Soviet prison-camp slang: "The job went to Michael Scammell, a British translator and editor, who is an expert in Soviet prison-camp slang."
squirrels: "John L. Koprowski is a professor at the University of Arizona. I found him via Wikipedia, where he is identified as a 'leading expert on the ecology and conservation of squirrels.' And my confidence in his expertise was assured when I discovered that his email address included the word 'squirrel.' 'Pretty amazing critters,' he wrote to me from China."
stupidity: "James F. Welles wrote two books on stupidity. Police say he may want to include a new chapter on himself."
subway: "His 14-year-old son, Robert, who is a subway expert. The boy knows, for instance, the location of those rare subway cars where straphangers may still swing from leather-not metal-loops (Myrtle Avenue elevated in Brooklyn and Queens.)

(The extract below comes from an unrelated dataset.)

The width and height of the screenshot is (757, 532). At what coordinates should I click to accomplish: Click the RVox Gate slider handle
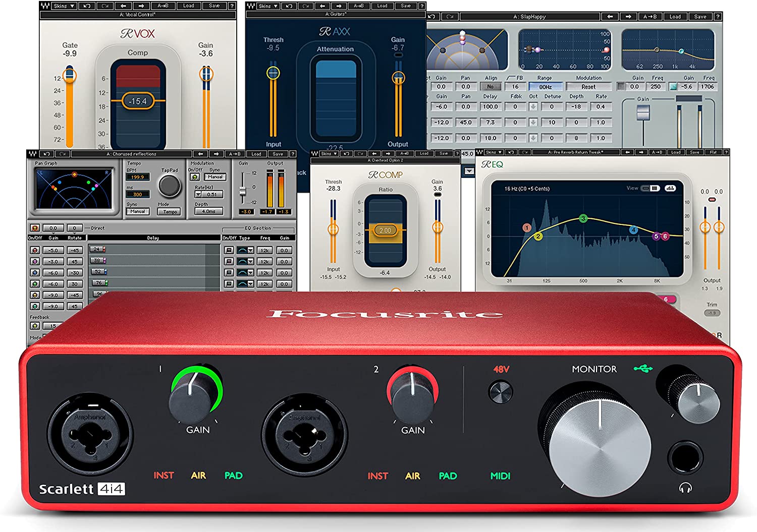(x=70, y=76)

survival in the wilderness: "An Army veteran who is an expert in survival in the wilderness, Mr. Horning had evoked comparisons to the movie character Rambo. Mr. Horning is also wanted for questioning about a killing in California in 1990 in which a robbery victim was dismembered."
T
taking testimony from people who've survived "direct personal close encounters" with aliens: "The city panel would promote 'harmonious, peaceful, mutually respectful and beneficial coexistence' between earthlings and extraterrestrials, in part by developing protocols for 'diplomatic contact.' Its seven members would include an expert in taking testimony from people who've survived 'direct personal close encounters' with aliens."
tavern: "I turned to Fritz Hahn, tavern expert for The Post's Going Out Guide and a man well-acquainted with the dives of NoVa, D.C. and elsewhere. I asked what rules should be used to define a dive bar. I started out with some suggestions: 1) No kids. 2) Decent jukebox. 3) Inedible food."

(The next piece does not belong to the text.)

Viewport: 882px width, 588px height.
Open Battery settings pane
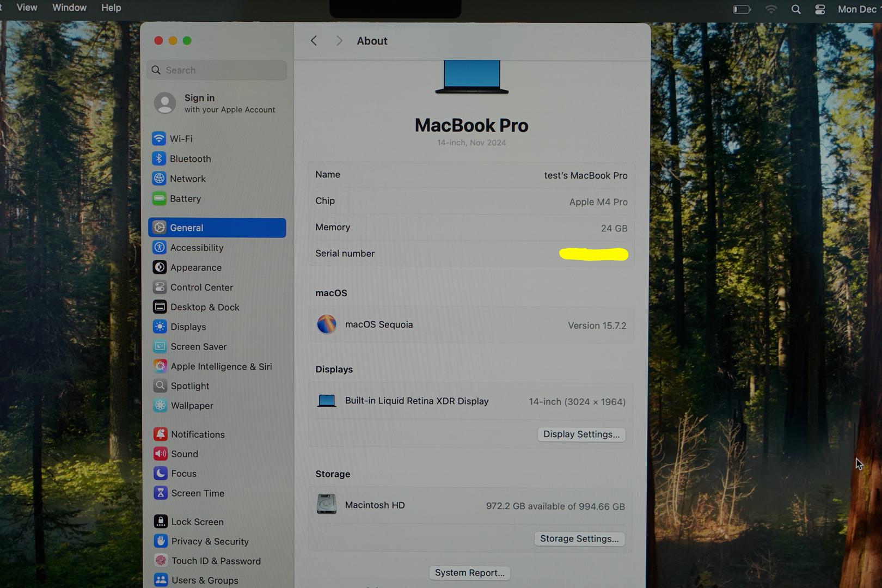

thirteen: "America's leading expert on 13 may be Tom Fernsler, a 59-year-old math teacher at the University of Delaware. He became interested in the topic in 1987 when he noticed that there were three Friday the 13ths in that year, something that he later found happens about once every 11 years."
tree: "Congressman Davey, Tree Expert, Says New Plan Will Doom Trees"
turtle: U.S. Marines are taught to overcome obstacles with a minimum of help. But when some Marines prepared to charge a hill in a training exercise here a few months ago, they were forced to halt and radio the one man who could help them advance: Brian Henen, turtle expert.
U
um and uh: "A study by researchers at Max-Planck-Institut für Psycholinguistik concluded that the universal word is huh. 'Interesting,' said an expert in um and uh."
V
virtual currency: "Scott Dueweke, a virtual-currency expert at consulting firm Booz Allen Hamilton Inc., includes a Dark Wallet video made by Mr. Wilson when he explains bitcoin to regulators and law-enforcement officials. Mr. Wilson's video features ominous music and an image of Edward Snowden, the National Security Agency contractor turned leaker. "It spooked the hell out of them," Mr. Dueweke says."
W
wood carving: "She had previously studied sculpture and painting and worked on restoring an organ in Florence's Pitti Palace before apprenticing at the Smithsonian Institution, under conservator Scott Odell, and at the Metropolitan Museum in New York, under instrument expert Stewart Pollens. Soon after Mr. Fiuzzi's enterprise opened its doors, Ms. Conti, an expert in wood carving and inlay, and then Ms. Mingazzini, who specializes in tuning, joined the team."